The problem usually comes down to the fact that the type of the object can only be obtained within a function called on it. Internally, the class uses virtual functions, which means no templates. When apply is called, here's what happens (identical to Sean's talks):

  1. The internal base class's apply is called on a pointer to the base class with the runtime type of a derived class.
  2. The call is dispatched to the derived class, which knows the type of the stored object.

So by the time I have the object, the function to call must be reduced to a single type known within the class that both knows which function to call and takes the object.
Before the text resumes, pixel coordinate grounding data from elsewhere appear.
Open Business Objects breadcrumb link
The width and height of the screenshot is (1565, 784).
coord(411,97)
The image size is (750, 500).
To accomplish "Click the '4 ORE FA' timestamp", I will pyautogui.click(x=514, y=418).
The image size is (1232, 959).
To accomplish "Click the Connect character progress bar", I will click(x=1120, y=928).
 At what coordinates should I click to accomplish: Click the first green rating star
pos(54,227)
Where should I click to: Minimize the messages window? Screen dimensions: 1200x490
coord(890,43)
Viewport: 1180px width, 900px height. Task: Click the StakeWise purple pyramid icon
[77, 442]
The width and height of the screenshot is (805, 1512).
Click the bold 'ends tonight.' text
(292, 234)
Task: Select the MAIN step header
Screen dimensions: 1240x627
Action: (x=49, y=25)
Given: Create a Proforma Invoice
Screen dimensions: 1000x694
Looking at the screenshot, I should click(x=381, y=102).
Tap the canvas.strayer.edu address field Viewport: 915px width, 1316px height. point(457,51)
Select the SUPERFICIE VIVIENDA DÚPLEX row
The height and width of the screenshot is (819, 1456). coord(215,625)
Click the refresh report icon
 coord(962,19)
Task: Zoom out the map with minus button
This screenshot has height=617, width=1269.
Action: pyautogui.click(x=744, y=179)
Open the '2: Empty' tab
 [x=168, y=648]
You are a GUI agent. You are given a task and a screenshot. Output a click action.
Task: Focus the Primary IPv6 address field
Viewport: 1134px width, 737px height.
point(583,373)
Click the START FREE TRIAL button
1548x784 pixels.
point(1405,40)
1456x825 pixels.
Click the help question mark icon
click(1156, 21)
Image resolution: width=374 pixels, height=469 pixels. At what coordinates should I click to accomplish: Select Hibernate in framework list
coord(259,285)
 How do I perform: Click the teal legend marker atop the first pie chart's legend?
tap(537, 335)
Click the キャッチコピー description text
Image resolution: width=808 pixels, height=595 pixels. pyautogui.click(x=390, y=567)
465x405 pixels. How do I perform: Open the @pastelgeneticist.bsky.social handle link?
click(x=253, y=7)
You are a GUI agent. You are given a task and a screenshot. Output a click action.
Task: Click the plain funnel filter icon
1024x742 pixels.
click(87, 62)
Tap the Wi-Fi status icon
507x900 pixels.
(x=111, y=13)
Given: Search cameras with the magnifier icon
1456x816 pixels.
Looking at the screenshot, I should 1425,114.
I cannot for the life of me come up with a way to do this.

Attempts

Here are a couple of failed attempts so you can see why I find this difficult:

The premise for both of the first two is to have a type that holds a function call minus the unknown first argument (the stored object). This would need to at least be templated on the type of the callable object. By using Sean Parent's technique, it's easy enough to make a FunctionCall<F> class that can be stored in a GenericFunctionCall, much like a Circle in a Figure. This GenericFunctionCall can be passed into the virtual function, whereas the other cannot.

Attempt 1

  1. apply() is called with a known callable object type.
  2. The type of the callable object is used to create a FunctionCall<Type> and store it as a type-erased GenericFunctionCall.
  3. This GenericFunctionCall object is passed to the virtual apply function.
  4. The derived class gets the call object and has the object to be used as the first argument available.
  5. For the same reason of virtual functions not being allowed to be templates, the GenericFunctionCall could call the necessary function on the right FunctionCall<Type>, but not forward the first (stored object) argument.

Attempt 2

As a continuation of attempt 1:

  1. In order to pass the stored object into the function called on the GenericFunctionCall, the stored object could be type-erased into a GenericObject.
  2. One of two things would be possible:
    • A function is called and given a proper FunctionCall<Type>, but has a GenericObject to give to it, with the type unknown outside of a function called on it. Recall that the function cannot be templated on the function call type.
    • A function is called and given a proper T representing the stored object, but has a GenericFunctionCall to extract the right function call type from. We're back where we started in the derived class's apply function.

Attempt 3

  1. Take the known type of a callable object when calling apply and use it to make something that stores a function that it can call with a known stored object type (like std::function).
  2. Type-erase that into a boost::any and pass it to the virtual function.
  3. Cast it back to the appropriate type when the stored object type is known in the derived class and then pass the object in.
  4. Realize that this whole approach requires the stored object type to be known when calling apply.

Are there any bright ideas out there for how to turn this class into one that doesn't need the template arguments, but can rather take any callable object and call it with the stored object?

P.S. I'm open for suggestions on better names than Applicator and apply.


回答1:


This is not possible. Consider a program composed of three translation units:

// tu1.cpp
void populate(std::vector<Applicator>& figures) {
  figures.push_back(Circle{});
  figures.push_back(Square{});
}

// tu2.cpp
void draw(std::vector<Applicator>& figures) {
  for (auto &&figure : figures) { figure.apply(Draw{}); }
}

// tu3.cpp
void combine() {
  std::vector<Applicator>& figures;
  populate(figures);
  draw(figures);
}

It must be possible for each TU to be translated separately, indeed in causal isolation. But this means that at no point is there a compiler that simultaneously has access to Draw and to Circle, so code for Draw to call Circle::draw can never be generated.